A pre-electronic version of the theory replaces the screen and camera by two mirrors, each reflecting the image of existence into the other. It is my belief that this is the meaning of the ancient alchemical aphorism ‘As above, so below’ found on the Emerald Table of Hermes Trismegistus, it being imagined that the mirrors are placed one above the other. Other authorities unanimously assert that it refers to the supposed similarity between the macrocosm and the microcosm; but I consider that this, besides being of doubtful veridity, is a crude, pedestrian interpretation unworthy of the thought of the Great Master. The full text of the saying runs:
That which is above is like to that which is below, and that which is below is like to that which is above, to accomplish the miracles of one thing.
It has to be understood that the mirrors themselves are part of the image, of course, just as the screen and camera are part of the scanning pattern – if it is asked how this could possibly be, I would refer the enquirer to that other Alchemical symbol, the Worm Ouroboros, who is shown with his tail in his mouth, eating himself.
The Knight appeared to look on this exposition with some approval. Hermes Trismegistus, he said, was certainly a king among men of science. I asked what theories or discoveries the chess-people had on the subject; but, the Knight announced, time had run out and he could delay departure no longer. The few seconds remaining would not suffice to tell what he otherwise might have to say; but, he added, he had not so far revealed that the question of space was also intimately bound up with that of
Again I begged him to stay, just for a little while. But he turned and looked commandingly around him over the chessboard. The pieces began to move and to execute their flickering dance pattern around the board. The Knight joined them, gyrating around the board like a dance master directing the others. As the invisible ship lifted away the pieces surged round the board in a circular movement as if caught in a vortex; then they were still. The Knight could no longer speak to me in his resinous, friendly voice: he was only a chiselled piece of dead wood.

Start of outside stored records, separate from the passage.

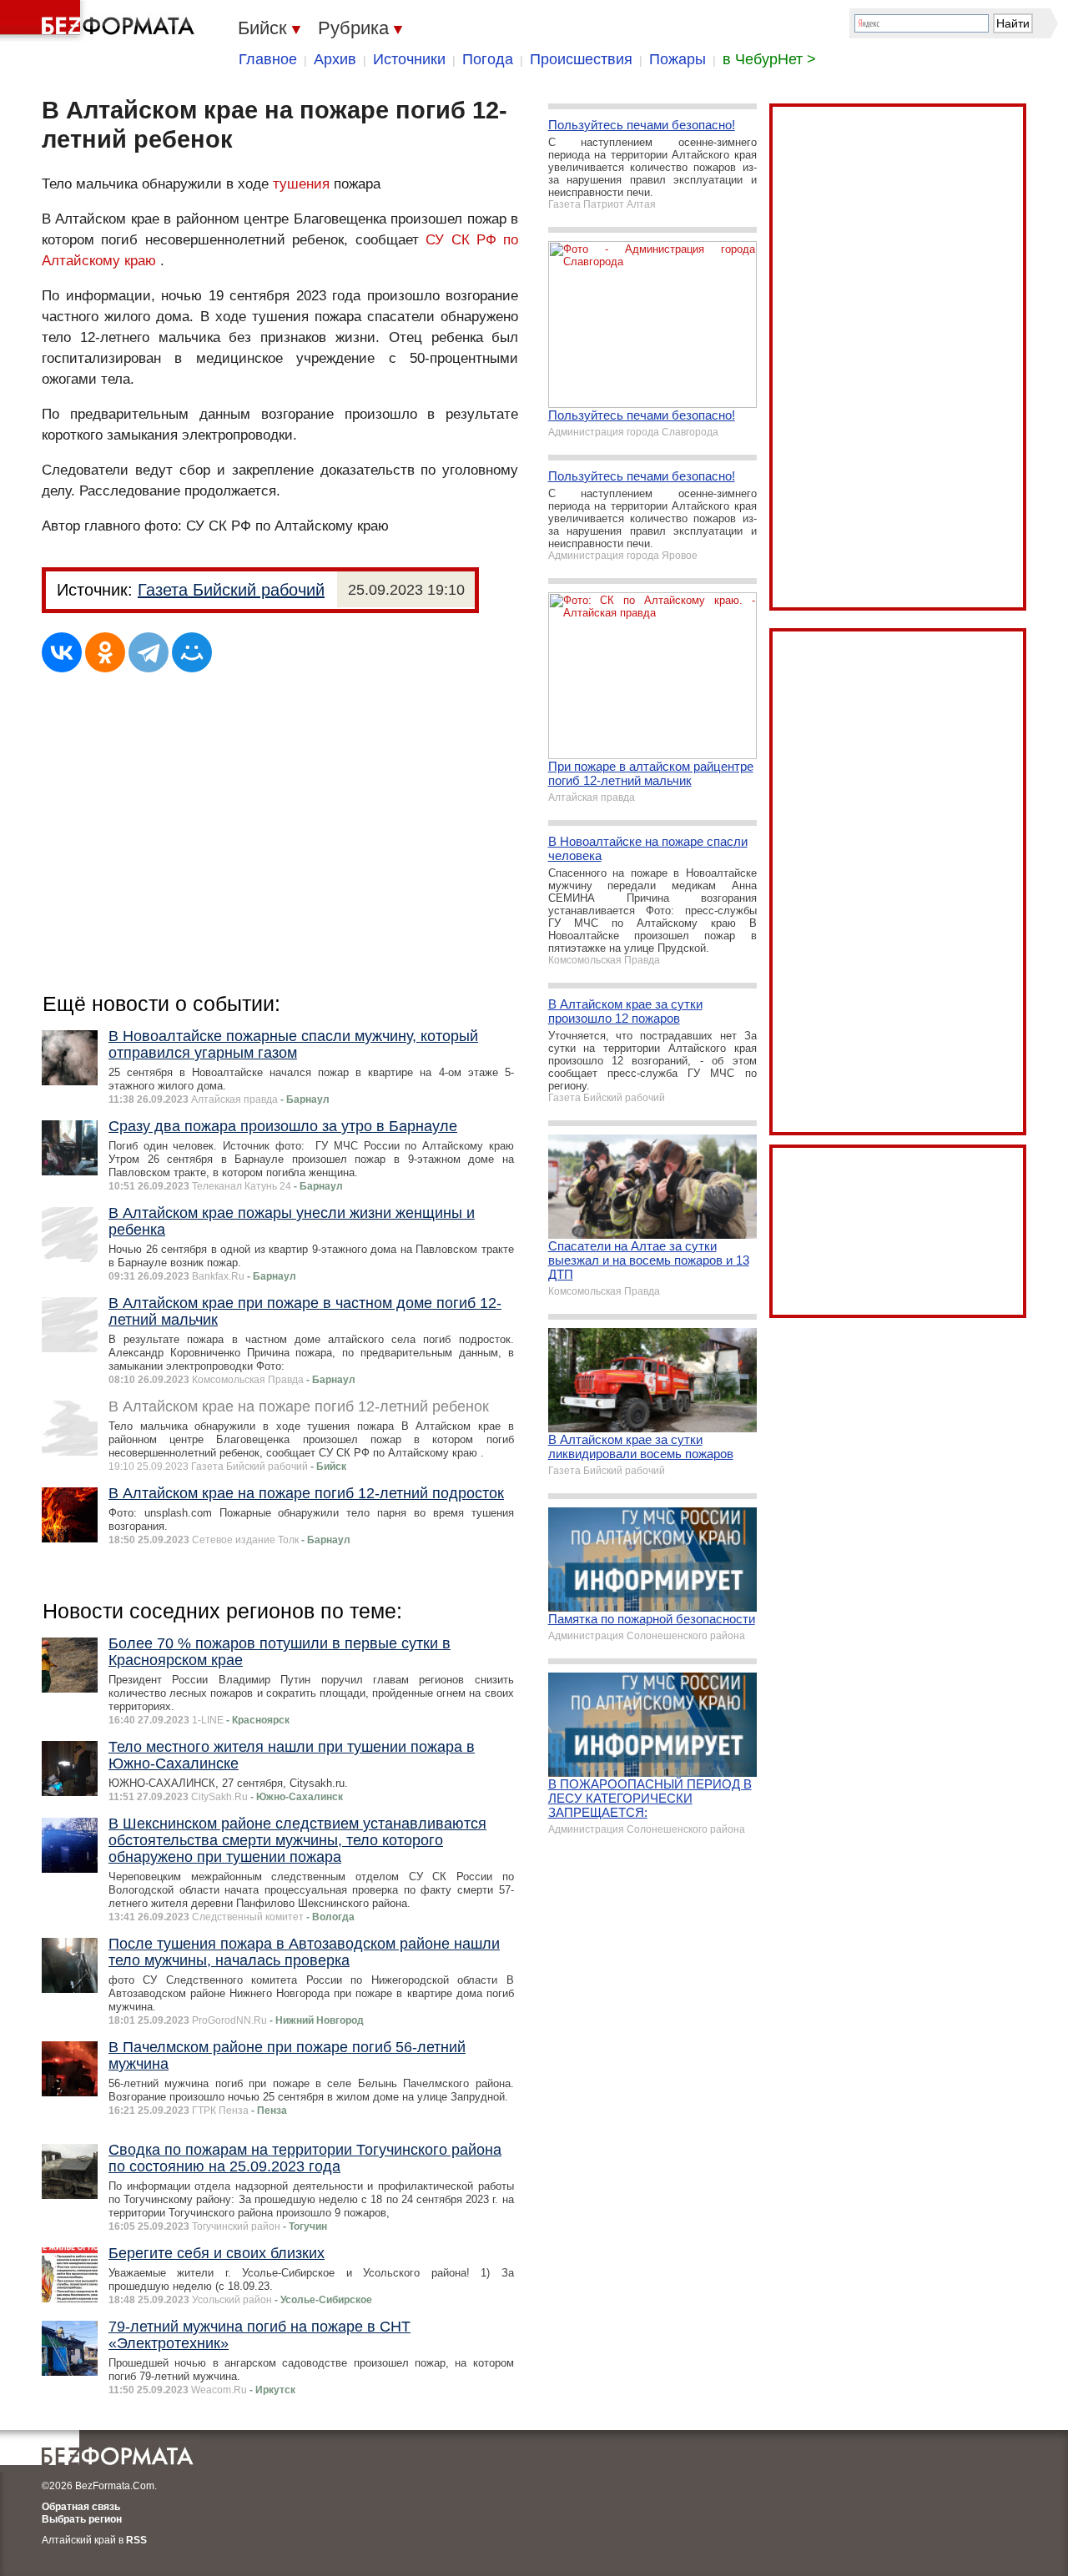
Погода (487, 59)
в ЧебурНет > (769, 59)
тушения (301, 184)
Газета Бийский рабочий (231, 590)
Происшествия (581, 59)
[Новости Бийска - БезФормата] (100, 21)
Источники (409, 59)
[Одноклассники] (105, 652)
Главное (268, 59)
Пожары (677, 59)
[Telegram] (148, 652)
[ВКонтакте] (62, 652)
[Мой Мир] (192, 652)
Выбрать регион (82, 2519)
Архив (335, 59)
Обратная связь (81, 2507)
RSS (136, 2540)
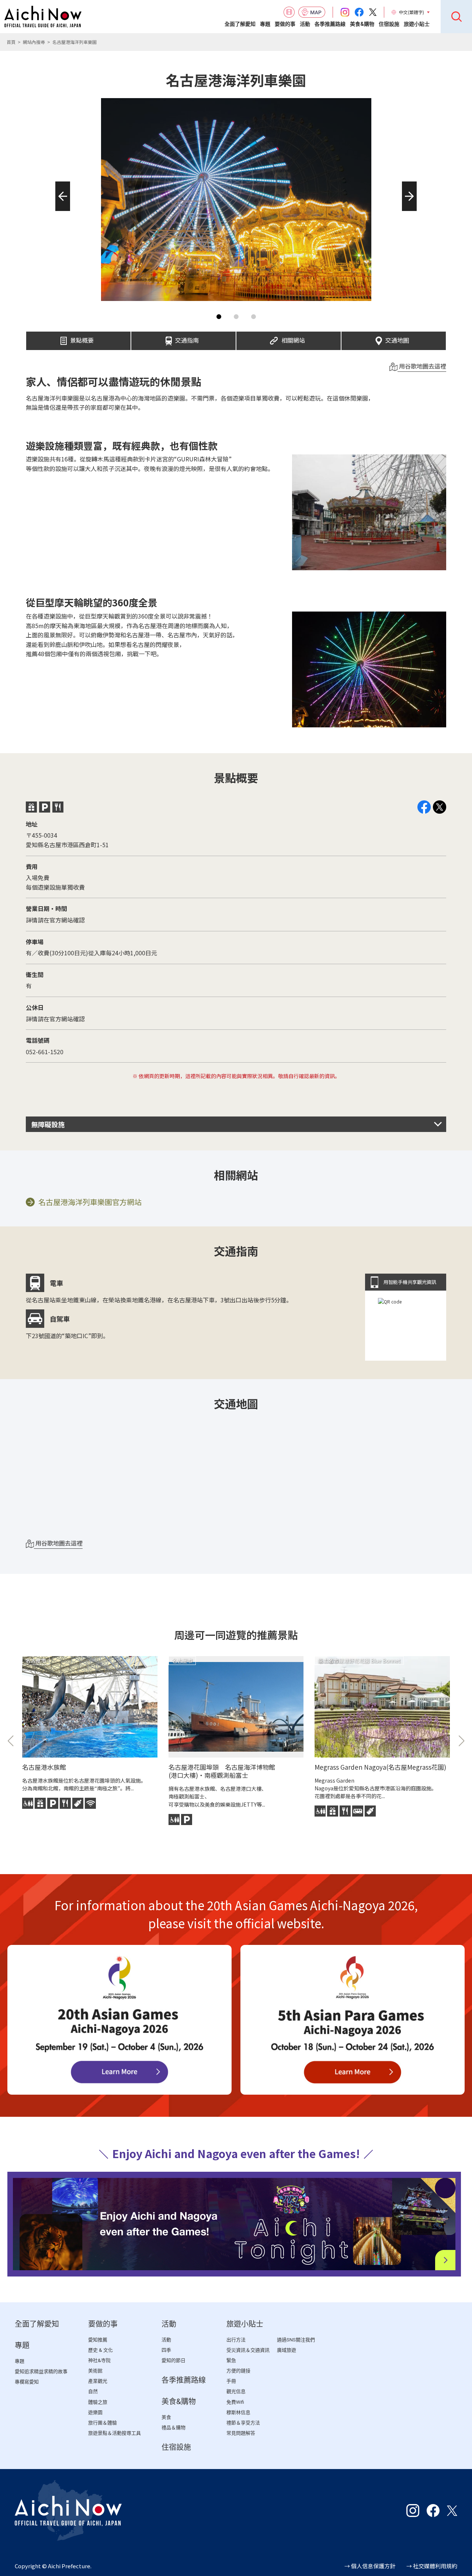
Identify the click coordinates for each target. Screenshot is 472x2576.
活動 (305, 24)
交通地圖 (397, 338)
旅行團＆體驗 (102, 2423)
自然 (93, 2391)
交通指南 (187, 338)
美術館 (95, 2371)
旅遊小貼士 (417, 24)
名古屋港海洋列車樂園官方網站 (90, 1202)
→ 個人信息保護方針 (369, 2566)
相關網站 (293, 338)
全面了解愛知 (240, 24)
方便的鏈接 (238, 2371)
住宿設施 (389, 24)
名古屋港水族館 (44, 1767)
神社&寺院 (99, 2360)
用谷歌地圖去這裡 (422, 365)
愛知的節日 (173, 2360)
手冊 (231, 2381)
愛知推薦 (97, 2340)
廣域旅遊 (286, 2350)
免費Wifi (235, 2402)
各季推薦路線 (330, 24)
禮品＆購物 (173, 2427)
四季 (166, 2350)
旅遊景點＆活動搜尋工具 (114, 2433)
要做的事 (285, 24)
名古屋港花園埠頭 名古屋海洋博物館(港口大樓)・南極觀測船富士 (222, 1771)
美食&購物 (362, 24)
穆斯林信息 (238, 2412)
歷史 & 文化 (100, 2350)
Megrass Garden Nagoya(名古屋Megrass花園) (380, 1767)
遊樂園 (95, 2412)
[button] (60, 211)
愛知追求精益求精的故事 (41, 2371)
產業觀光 (97, 2381)
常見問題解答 (240, 2433)
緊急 (231, 2360)
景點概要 (82, 338)
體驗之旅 (97, 2402)
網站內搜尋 (34, 42)
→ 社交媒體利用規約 (431, 2566)
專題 (265, 24)
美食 (166, 2417)
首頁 (11, 42)
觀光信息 (236, 2391)
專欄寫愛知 (27, 2382)
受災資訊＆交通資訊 (248, 2350)
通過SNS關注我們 (296, 2340)
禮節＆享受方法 (243, 2423)
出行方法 (236, 2340)
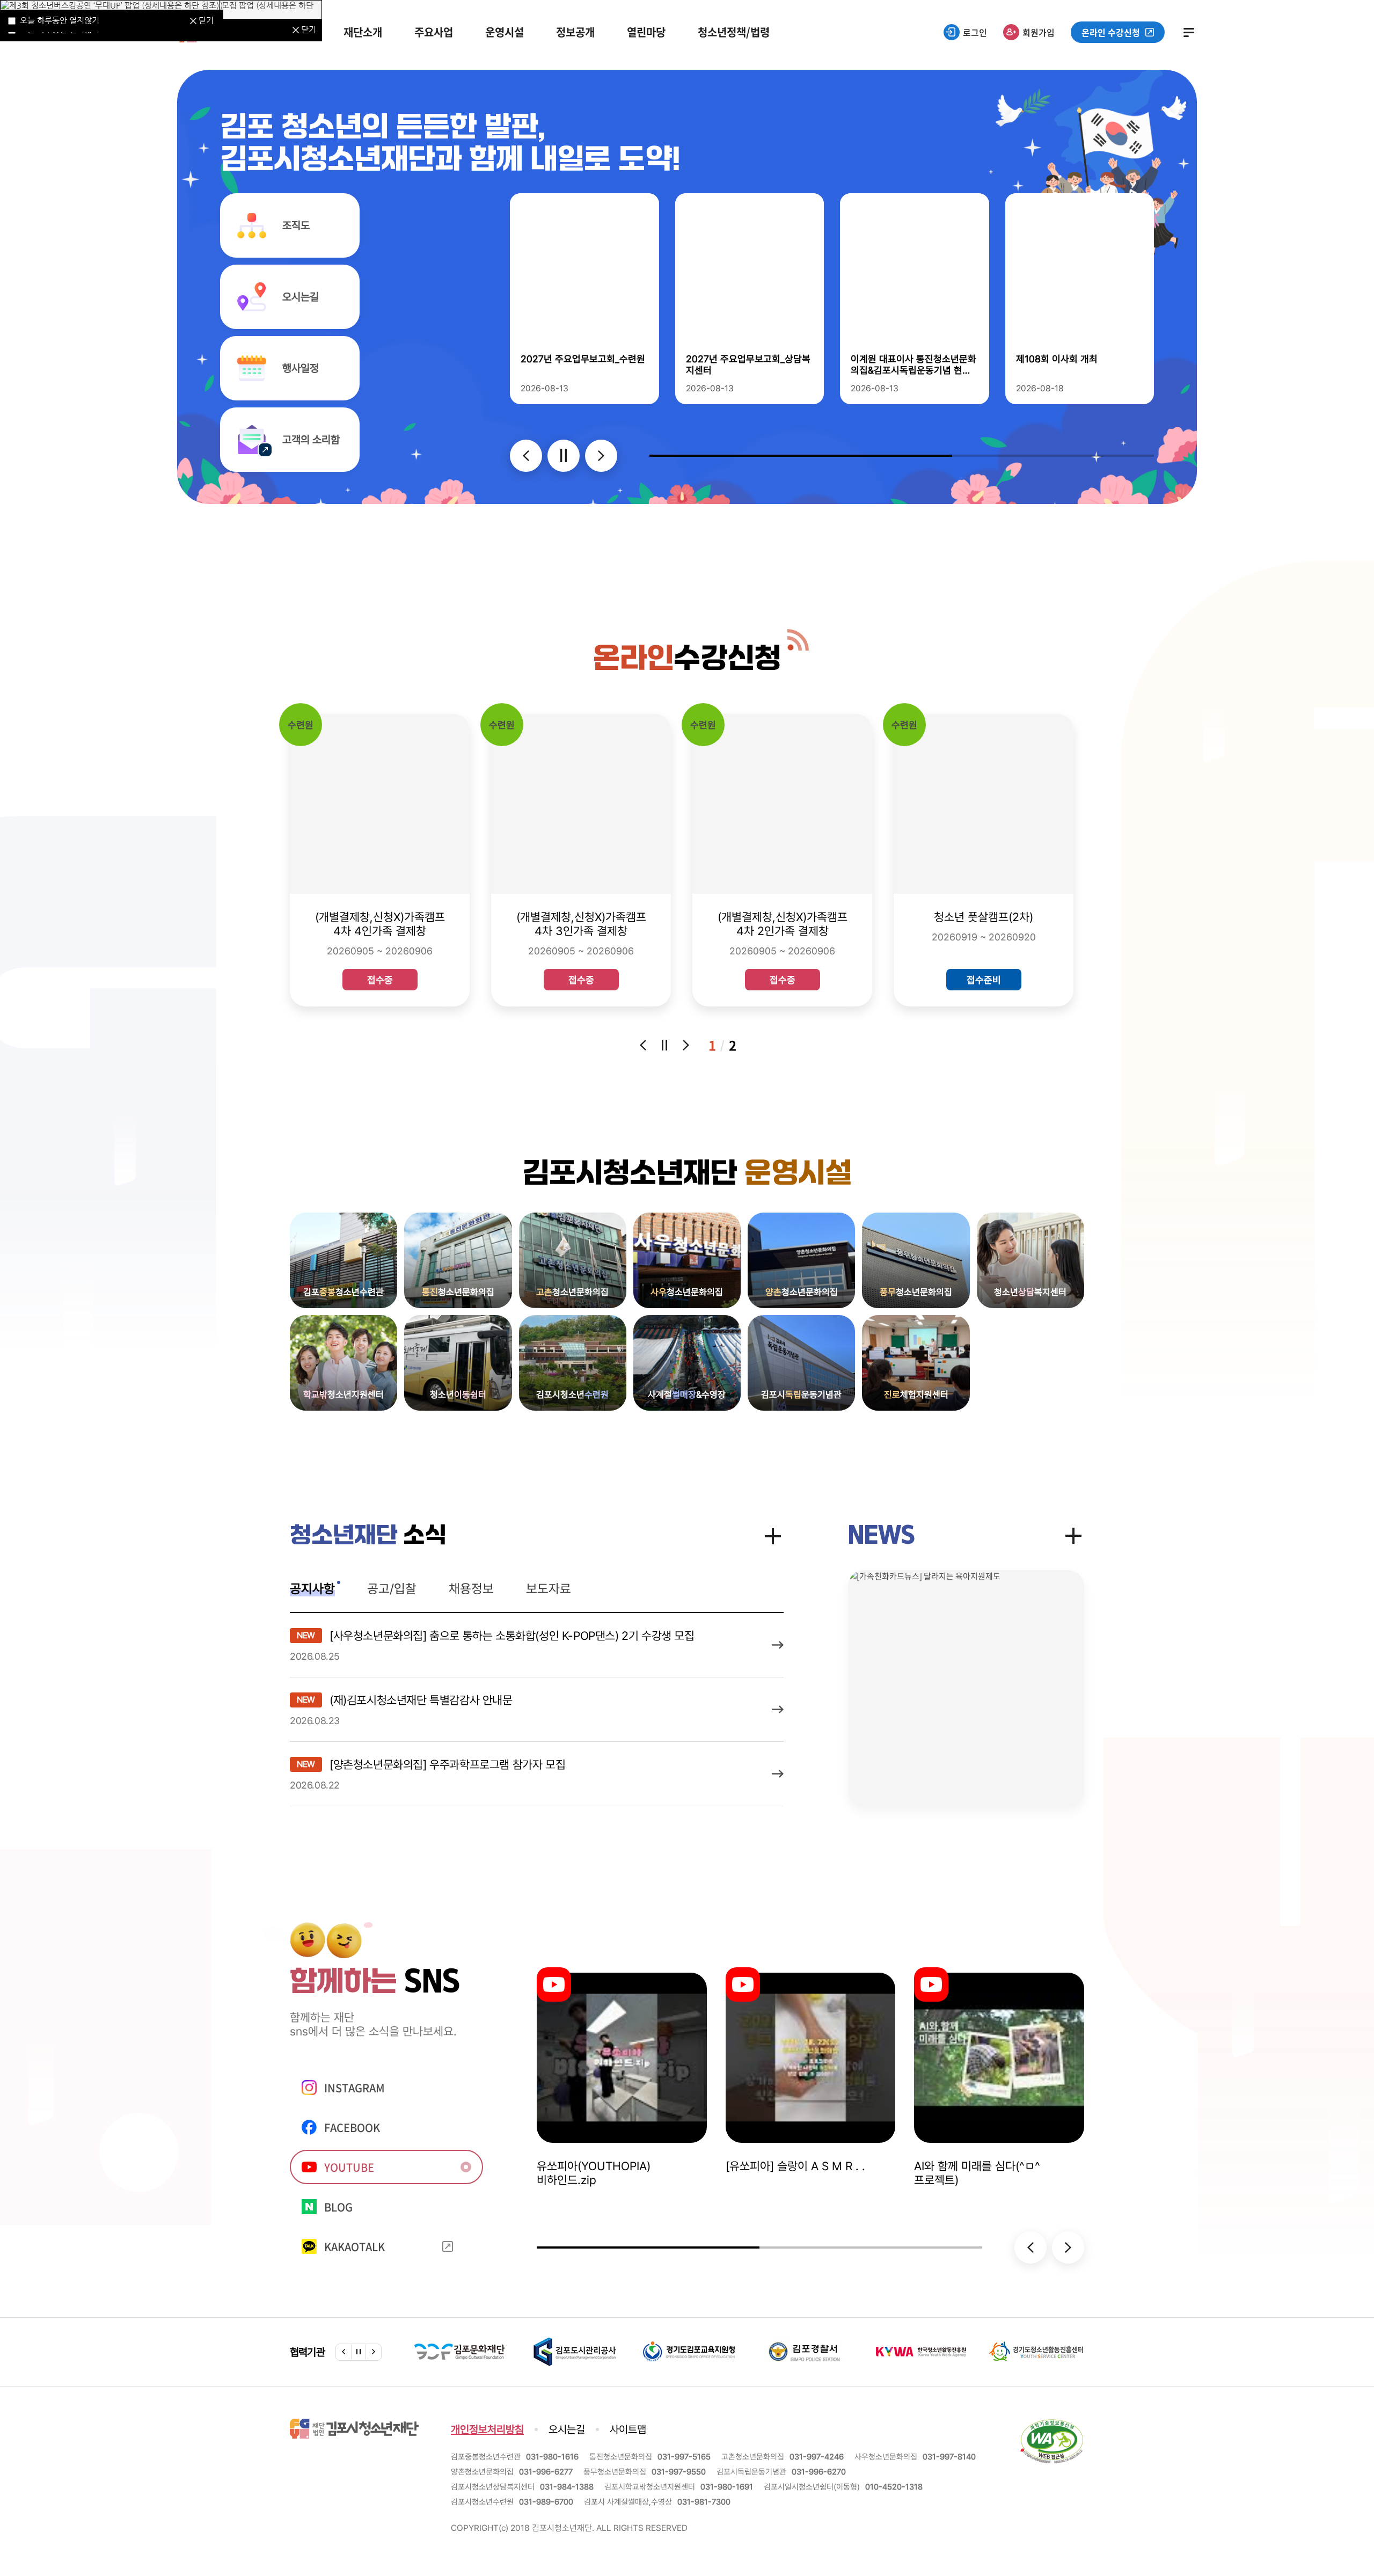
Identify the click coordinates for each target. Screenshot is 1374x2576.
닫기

I came out of my shocked reverie with a start. On the disappearance of the alien influence the pieces had reverted to their original positions, ready to resume the game. There would be no need, I thought blankly, for me to write to my partner for the details.
I pushed myself away from the table. The sweet opium smell still hung on the air. The breeze from the garden was only marginally cooler. The far-off, sun was still in the act of descending to the horizon through an elegant Technicolor sky.